▶ **WRITTEN REQUEST**: Copy out the material word for word, starting at the line that contains "Select the Crop Overlay tool" and continuing through the line that contains "[x=1432, y=612]", with both of those lines included.

▶ **INPUT**:

------------------------------

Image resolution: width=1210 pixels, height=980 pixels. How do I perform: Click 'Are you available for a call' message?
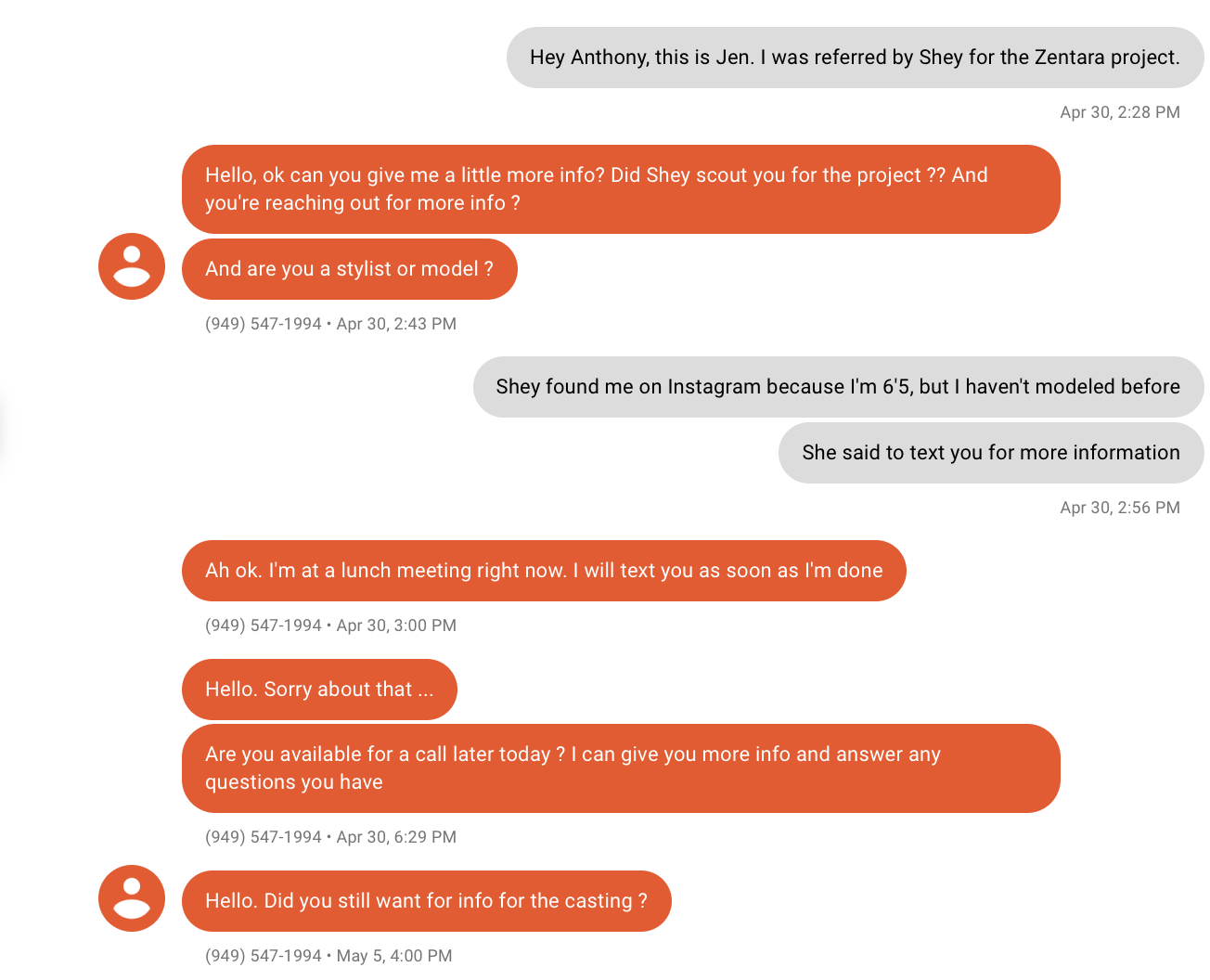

------------------------------

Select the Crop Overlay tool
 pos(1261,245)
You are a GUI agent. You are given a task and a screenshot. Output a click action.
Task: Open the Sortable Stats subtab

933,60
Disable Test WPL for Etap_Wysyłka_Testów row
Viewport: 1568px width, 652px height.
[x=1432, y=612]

------------------------------

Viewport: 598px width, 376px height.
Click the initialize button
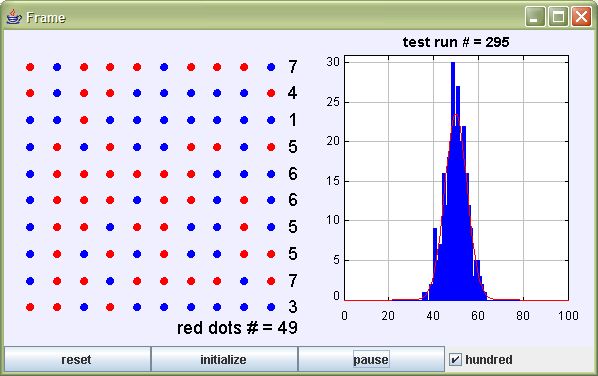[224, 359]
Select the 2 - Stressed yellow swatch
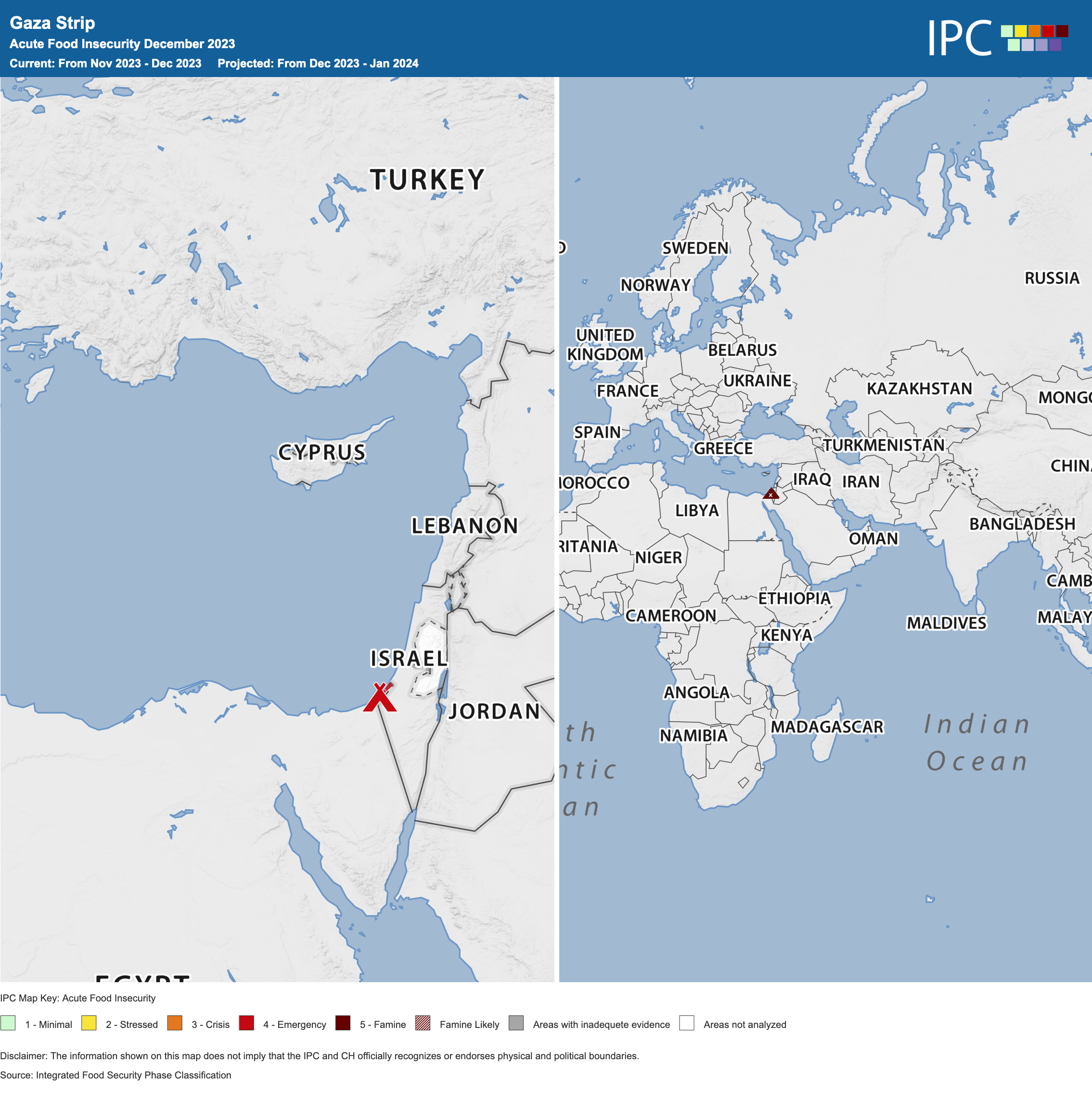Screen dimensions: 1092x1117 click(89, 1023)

------------------------------

▶ **RESULT OF THE EXERCISE**:
Select the Crop Overlay tool
 pos(1261,245)
You are a GUI agent. You are given a task and a screenshot. Output a click action.
Task: Open the Sortable Stats subtab

933,60
Disable Test WPL for Etap_Wysyłka_Testów row
Viewport: 1568px width, 652px height.
[x=1432, y=612]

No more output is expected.